Air China’s Ominous Fall
Skift Take
Editor’s Note: This story was first published in Skift Airline Weekly on August 13, 2018.
Among America’s Big Three airlines, there’s a clear profit champion. It’s Delta. Among Europe’s Big Three, there’s a clear profit champion: It’s IAG. And among China’s Big Three? The champion is no less clear: It’s Air China.
But Air China, more so than its champion counterparts abroad, has a lot to be nervous about. Problems, threats, and misfortunes are surfacing. Many are beyond its control. Some could prove highly damaging.
Two years ago, China’s flag-bearing carrier was flying high. With more than $2.5 billion in operating profits, its 2016 operating margin was 15 percent, double China Eastern’s figure and nearly double China Southern’s. Its Shenzhen Airlines subsidiary, based in the industrious Pearl River Delta region, itself earned a margin of nearly 16 percent. Like its peers, Air China enjoyed the windfall from collapsing energy prices that year, watching cheerfully as its fuel bill fell 9 percent despite 9 percent more seat capacity. China’s economy was still growing strongly. Chinese airline traffic was growing at a double-digit clip (it still is). And all major Chinese carriers were moving toward adoption of industry-best practices in areas like operations, marketing, revenue management, and distribution.
Chinese airlines were also benefiting from earlier rounds of consolidation, including Air China’s investment in Shenzhen Airlines but also China Eastern’s takeover of Shanghai Airlines and China Southern’s effective takeover of Xiamen Airlines. Lax antitrust enforcement probably helped inflate revenues too.
But Air China was better positioned than either China Eastern or China Southern, most importantly because its competitive challenges were less severe. As early as 2010, Beijing Capital Airport had surpassed London Heathrow to become the world’s second busiest airport after Atlanta. That year, Beijing’s traffic grew 13 percent. But this would be its last double-digit growth year, most importantly because of space constraints—the airport’s capacity was essentially maxed out. And like British Airways at congested Heathrow, Air China relished the upward momentum on airfares, more so than it despaired the limitations on its own expansion.

DATASET EXCERPT:

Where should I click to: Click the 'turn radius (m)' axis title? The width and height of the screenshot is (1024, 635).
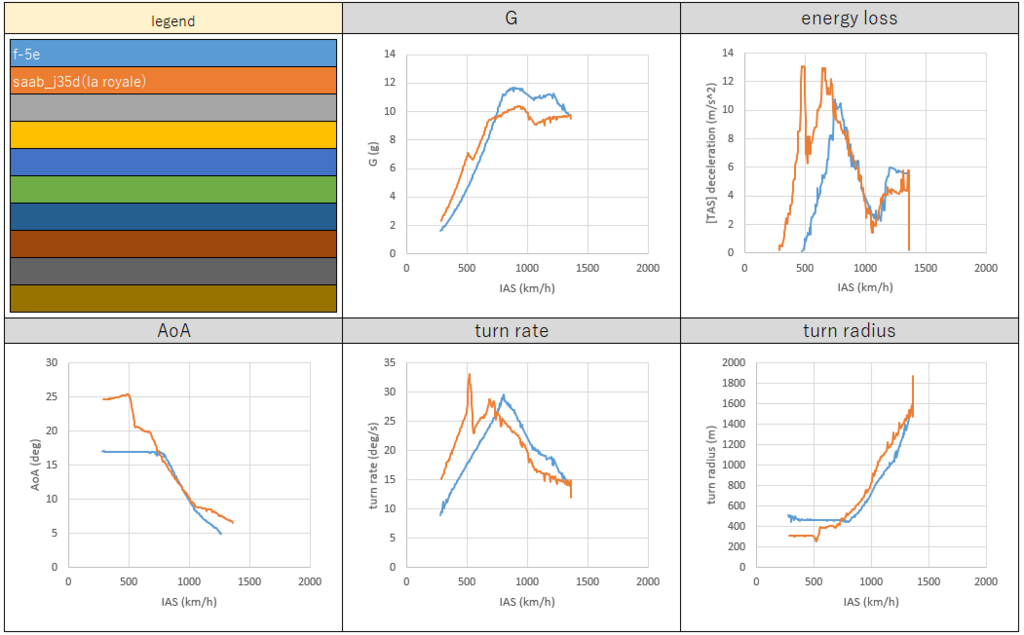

THE TASKS:
- a) According to the Air China article, which airport did Beijing Capital Airport surpass in 2010 to become the world's second busiest?
- b) Resume the Air China article after its final sentence.
This material has no connection to the Air China article.

SOLVED PROBLEMS:
- a) London Heathrow.

- b)
China Eastern, meanwhile, for all the benefits of its Shanghai Airlines takeover, faced two fast-growing private-carriers in its Shanghai home market: the LCC Spring Airlines and the business travel-oriented Juneyao. As for China Southern, its LCC exposure came early and heavy, at first from ASEAN-based carriers like AirAsia, and later from Juneyao’s LCC 9 Air. Its home city Guangzhou, in any case, was a much smaller market than either Beijing or Shanghai, and one with lots of competition from neighboring airports like Shenzhen and Hong Kong.
China Eastern and China Southern do have large operations in the capital. So does Hainan Airlines. But all have flight schedules and even terminal amenities far inferior to what Air China offers, particularly to business and government travelers. China Eastern even has a low-cost subsidiary in Beijing called China United, but its footprint at the tiny alternative Nanyuan airport is limited. At the same time, Air China was thriving in Chengdu, a rapidly-growing city in China’s interior with substantial business traffic.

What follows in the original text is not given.